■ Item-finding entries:

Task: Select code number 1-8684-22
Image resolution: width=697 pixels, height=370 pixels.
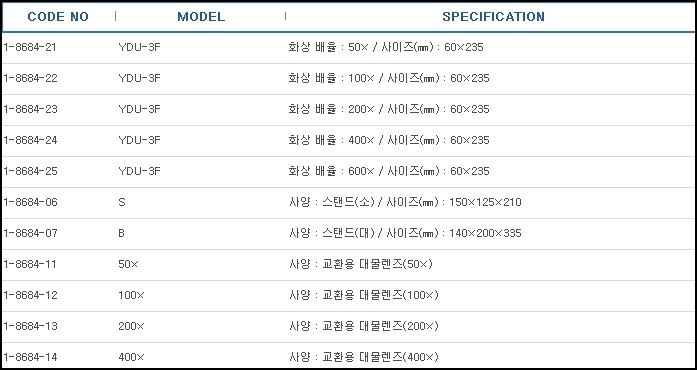Action: (x=30, y=78)
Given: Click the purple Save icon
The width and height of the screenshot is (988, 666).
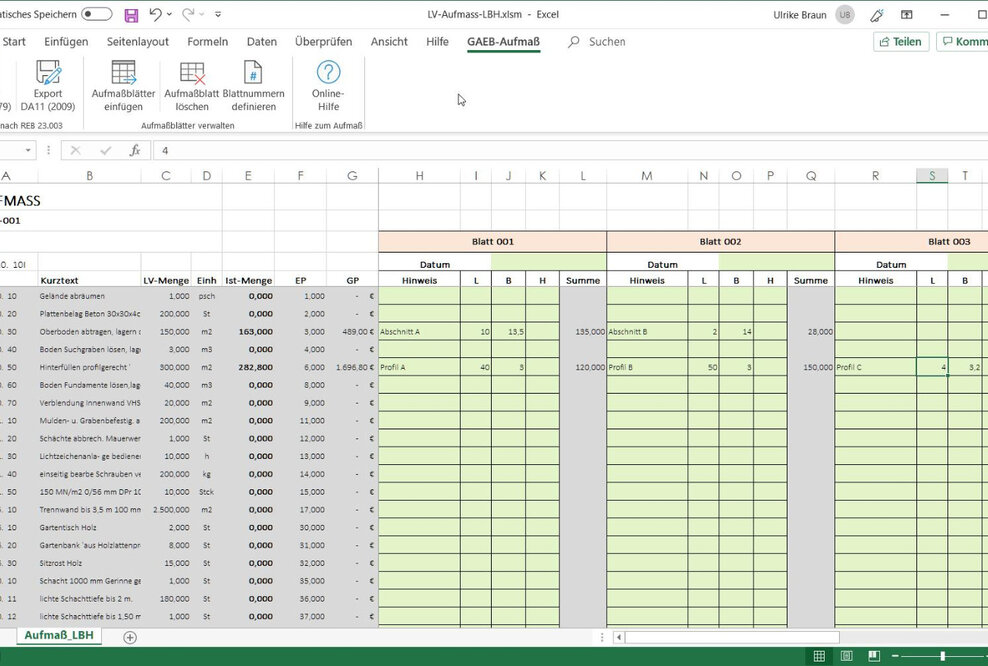Looking at the screenshot, I should click(131, 15).
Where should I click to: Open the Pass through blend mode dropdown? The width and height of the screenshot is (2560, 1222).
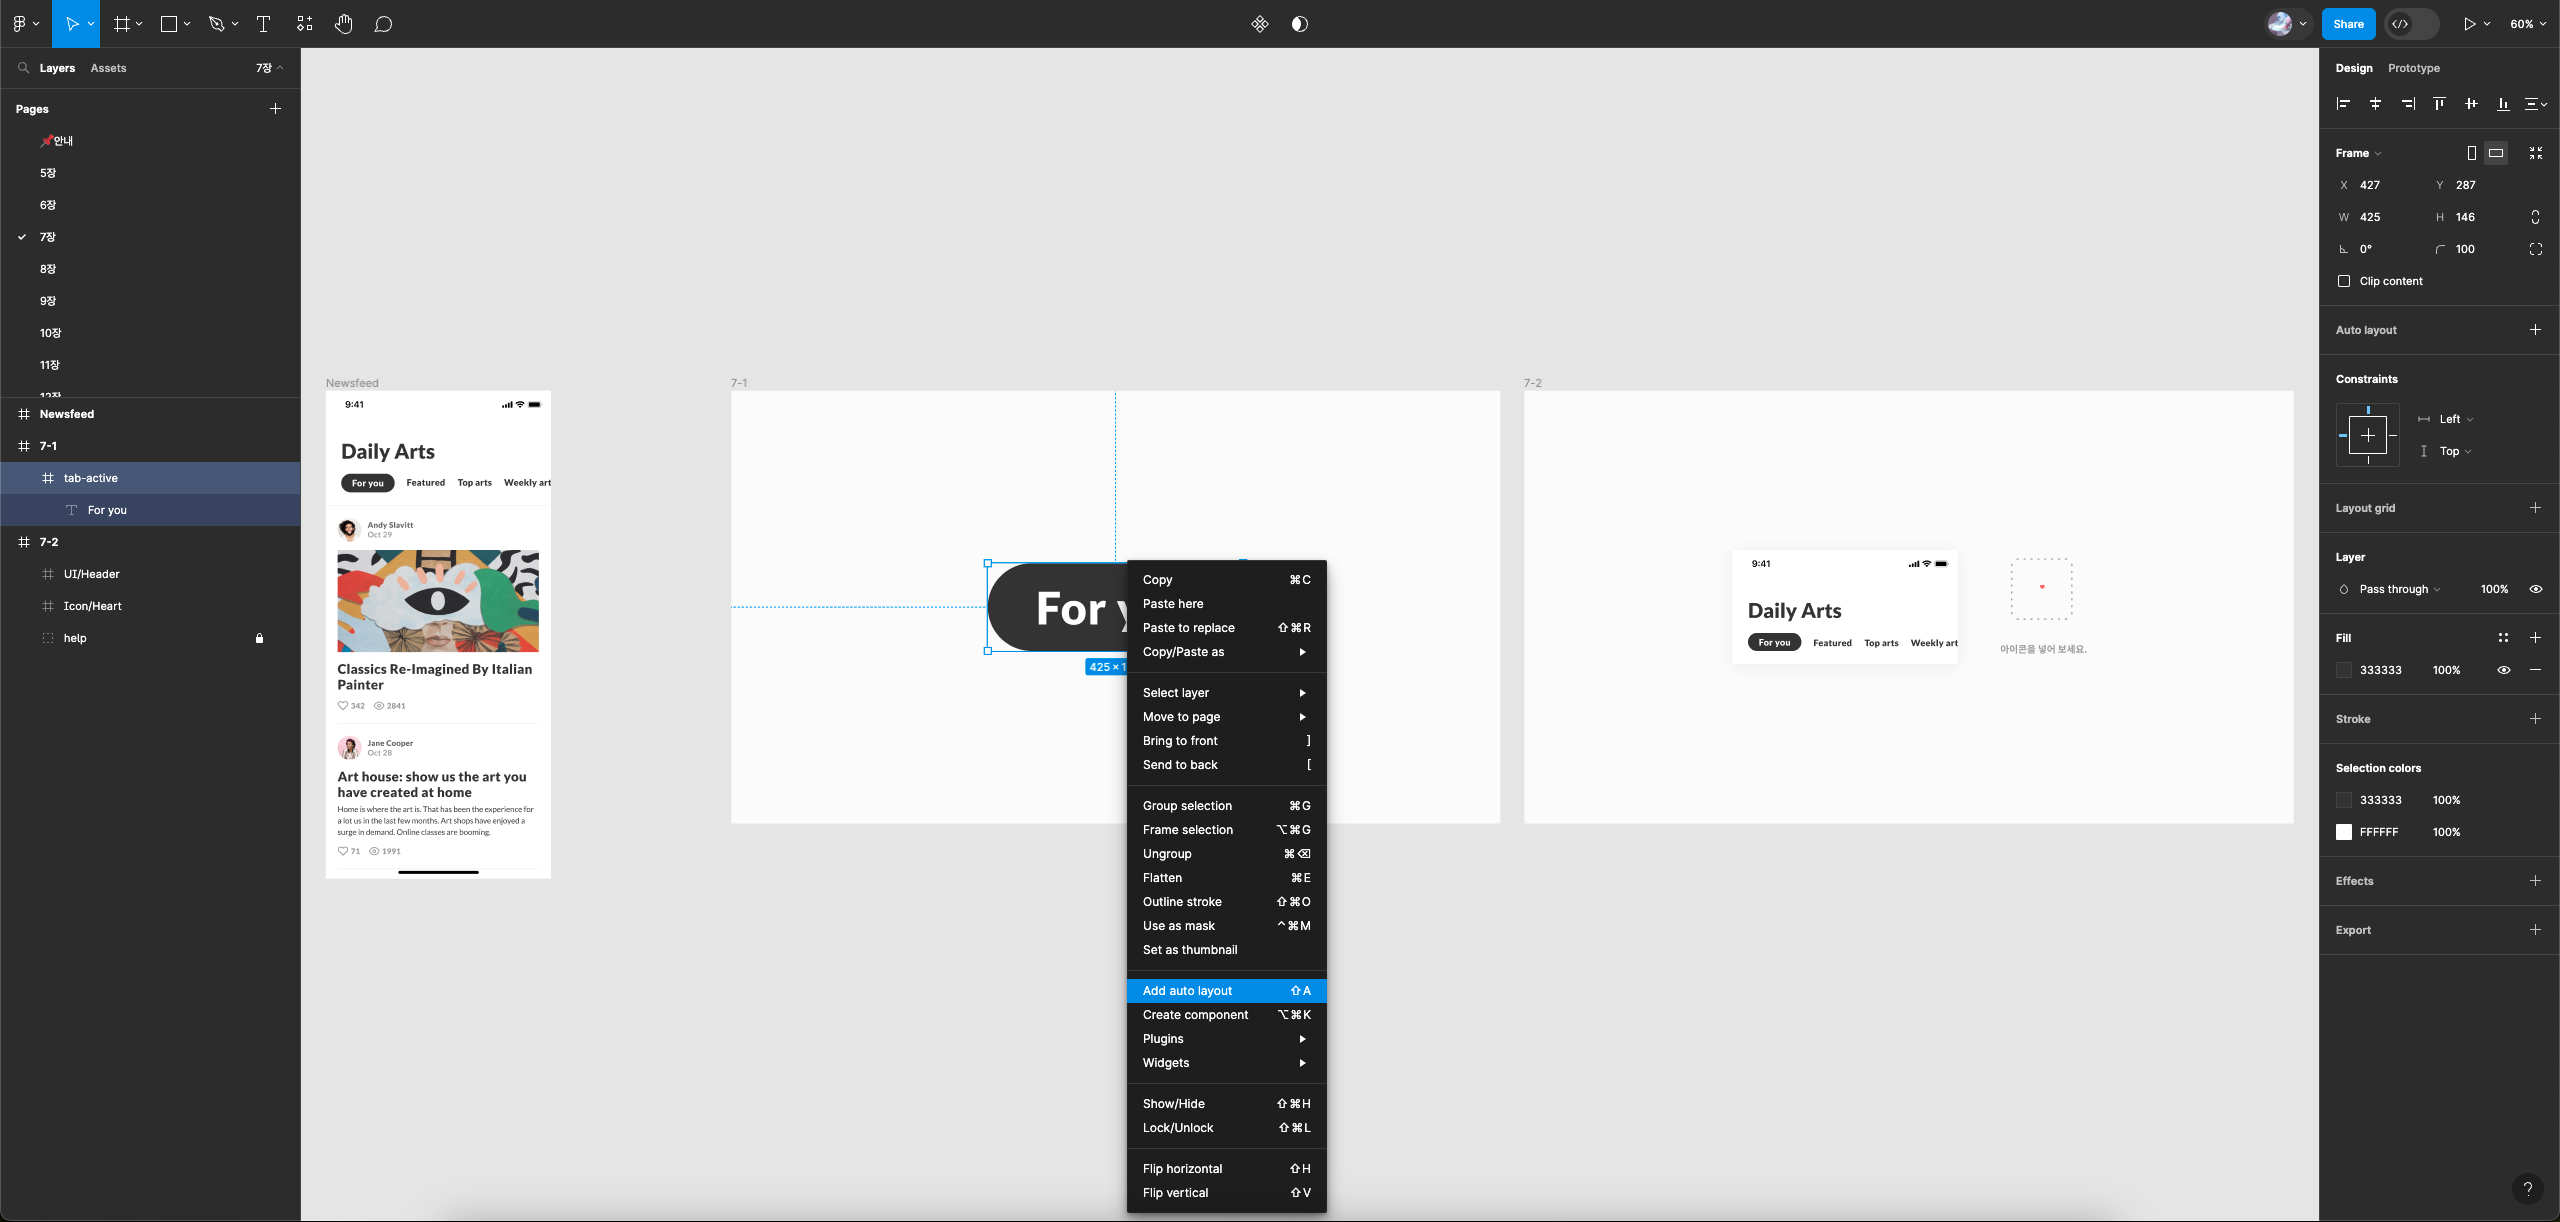click(x=2399, y=589)
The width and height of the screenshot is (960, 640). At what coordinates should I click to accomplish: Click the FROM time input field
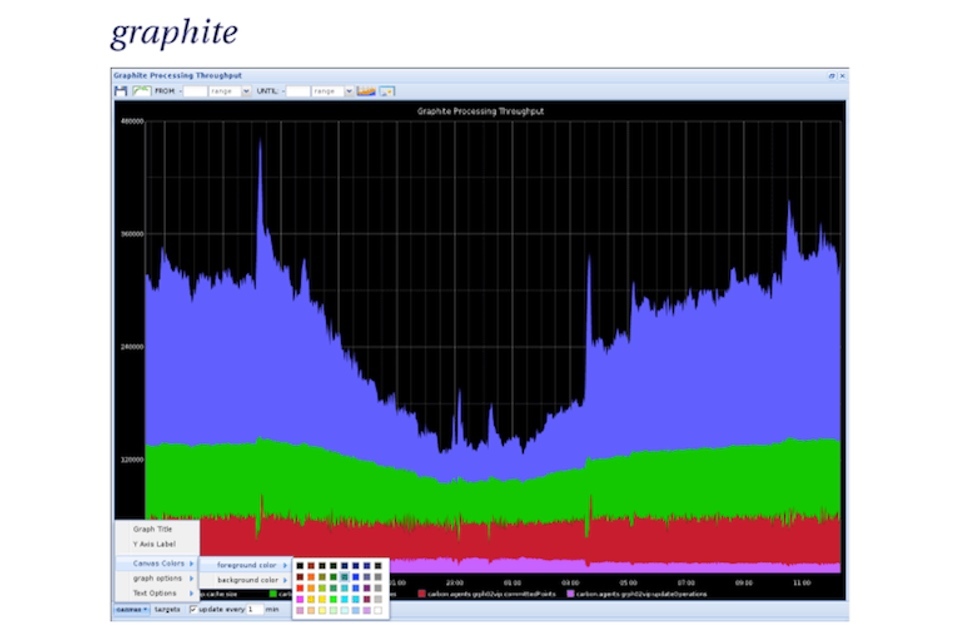(195, 91)
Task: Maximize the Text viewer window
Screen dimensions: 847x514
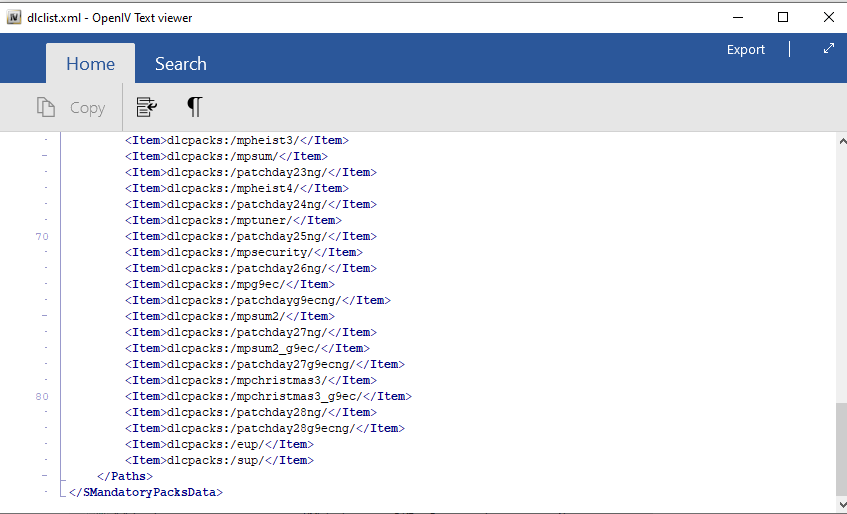Action: (783, 17)
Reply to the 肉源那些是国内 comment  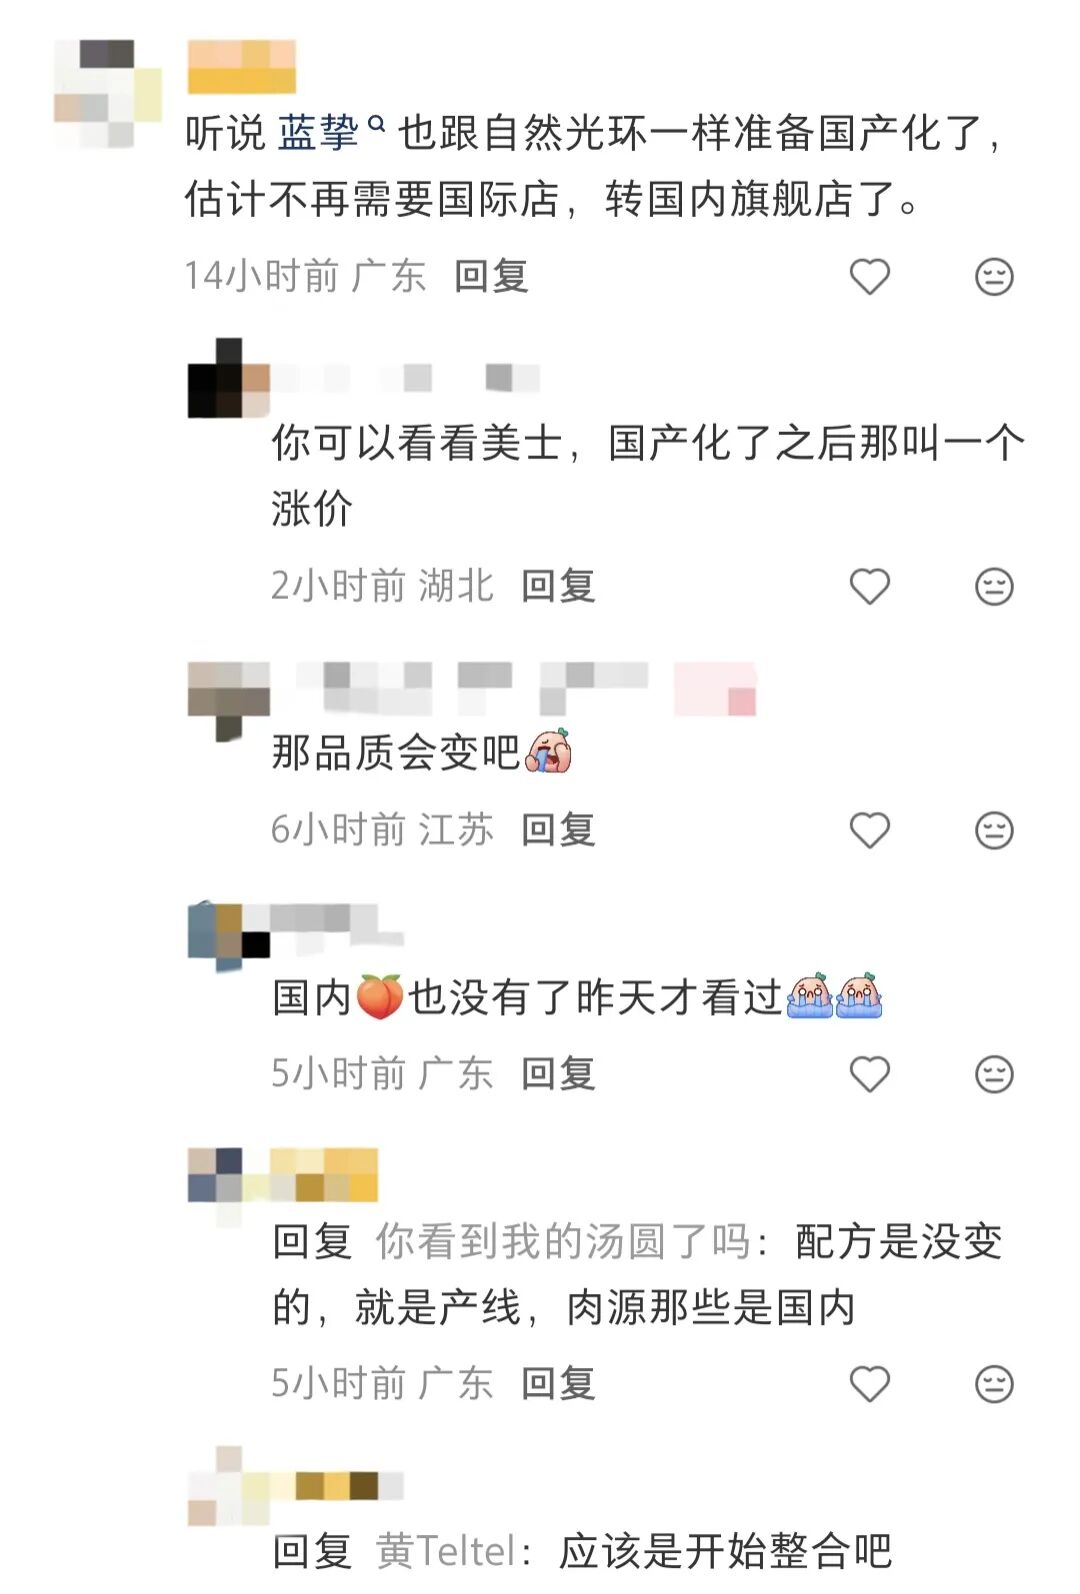[558, 1384]
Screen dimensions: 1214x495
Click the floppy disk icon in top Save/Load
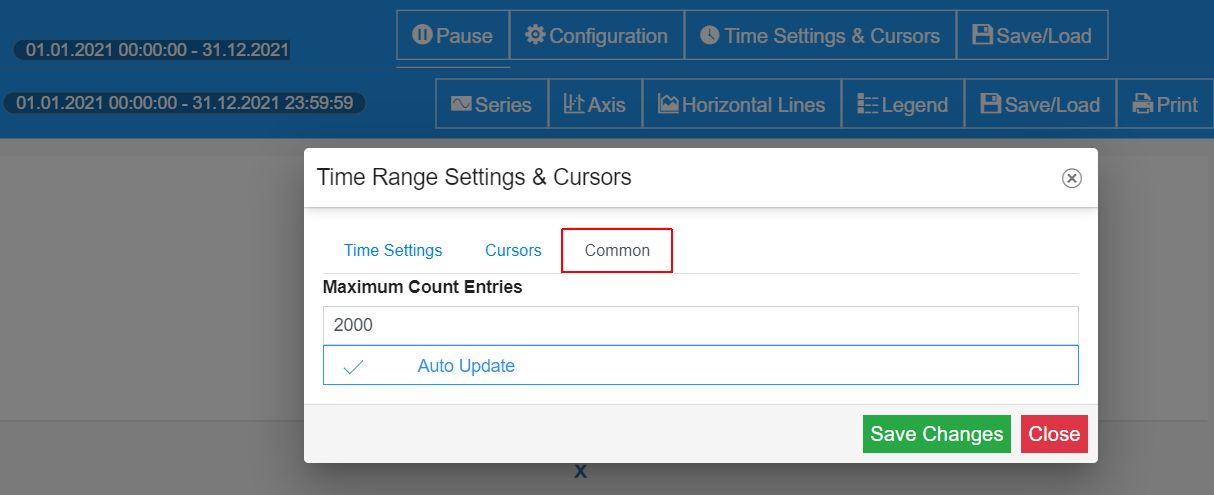pyautogui.click(x=982, y=36)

■ EXERCISE:
Edit the entries from the line with "Screen dimensions: 1214x495" through the end of the entries, replacing "floppy disk" with "diskette" and leaving everything else as it is. Leave the pictures out of your answer.

■ FINAL RESULT:
Screen dimensions: 1214x495
Click the diskette icon in top Save/Load
pyautogui.click(x=982, y=36)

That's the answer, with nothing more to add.